Clean an alley full of puke and other excretions. Been there, done that. Swab down the steps of Brooklyn Borough Hall. Hard to do since they opened a police sub-station across the street. Hospitals always need cleaning but I’ve nearly been caught twice—the black dress and tea apron always stand out.

The need to clean something makes my skin itch like there’s an army of germs dancing all over me. The compulsion to scrub the world fresh has me strung out like a heroin addict needing a big bad fix.

You’ve got to do what you’ve got to do, Mom always says.

I don’t have Federov’s number, so I go straight to St. Mark’s Ave and slip through an ajar side entrance. Up on the fifth floor, I knock on Federov’s door. The hallway is too bright, too open, and I feel totally vulnerable. Please don’t let Mike be home and waiting for a pizza. A minute of silence passes, and the only sound is the humming of the fluorescent light overhead. I tap on Federov’s door again.

Mike opens his door.

“Hey,” he says, face neutral. “You’re back.”

I nod, unable to think of a single thing to say.

He leans against his doorjamb. His hair is tousled and there are sofa creases on his face, as if he fell asleep while watching TV. “Ivan went into the hospital a few days ago. Broken hip, but he’s okay.”

“Do you have a key?” I ask. Surely beyond Federov’s door there are dirty dishes that need scouring, and dust bunnies under his bed, and a coffee filter turning moldy.

Mike’s eyebrows go up. “You look—kind of anxious. Are you okay?”

At times like this, my nose goes on high alert. From behind Mike I smell something going bad—old Chinese food, I think, sour with old soy. If he doesn’t move out of the way I’m going to knock him flat and storm the apartment.

“Please don’t ask questions,” I tell him. “It’s just this thing. I need to clean something. Your kitchen or your bathroom or anything you want, but please.”

He hesitates, maybe cataloging my mental state for the call to 911. But then he says, “Go for it,” and steps aside.

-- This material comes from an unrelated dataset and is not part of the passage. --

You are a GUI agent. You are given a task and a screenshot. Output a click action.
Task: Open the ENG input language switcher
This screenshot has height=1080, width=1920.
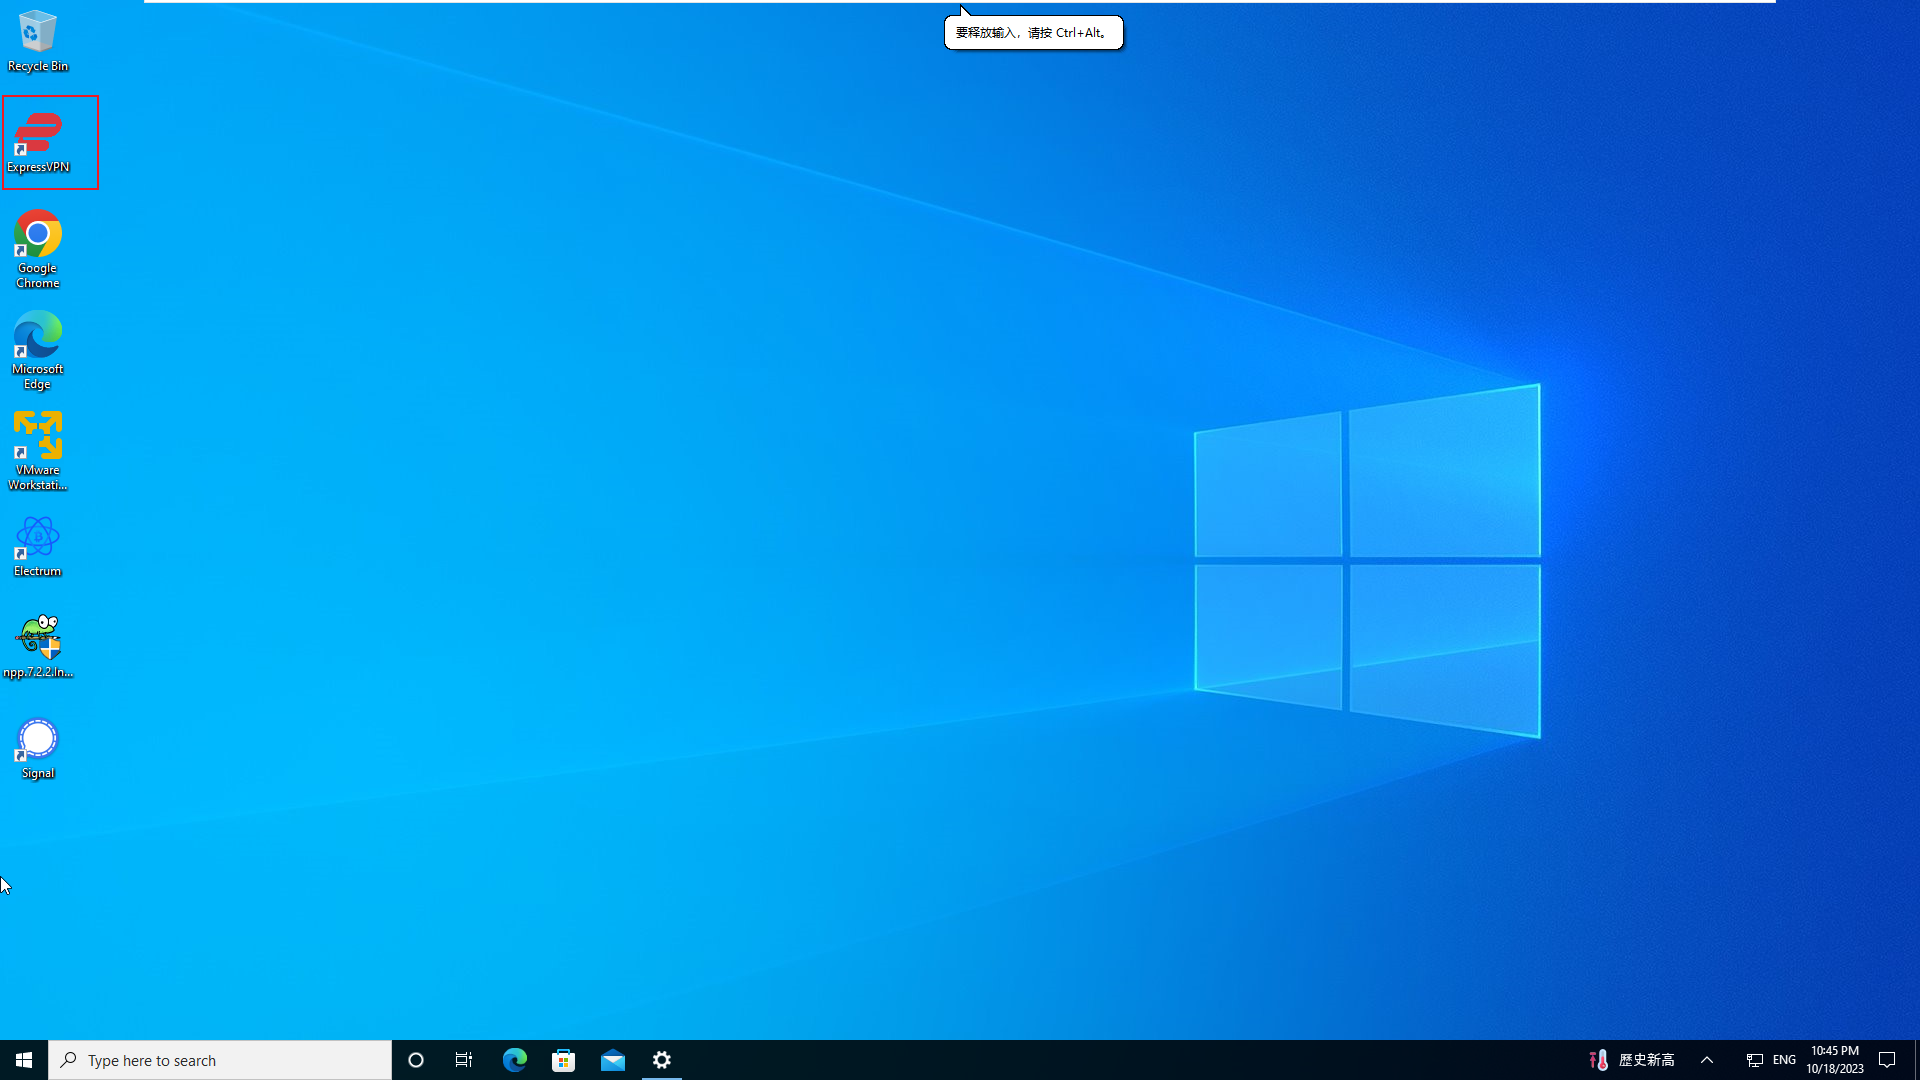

His apartment is dark and minimalist, with some old movie posters hanging on the wall over secondhand furniture and bookshelves filled with DVD cases. The Chinese food is right where I expect it to be, and there are some dirty dishes in the sink, but aside from that I’ve evidently met the cleanest firefighter in Brooklyn. His bathroom has only one stray hair in the sink. The tub looks like it was scoured by magic brushes from some cartoon TV commercial. Even his bed his perfectly made, and smells freshly laundered.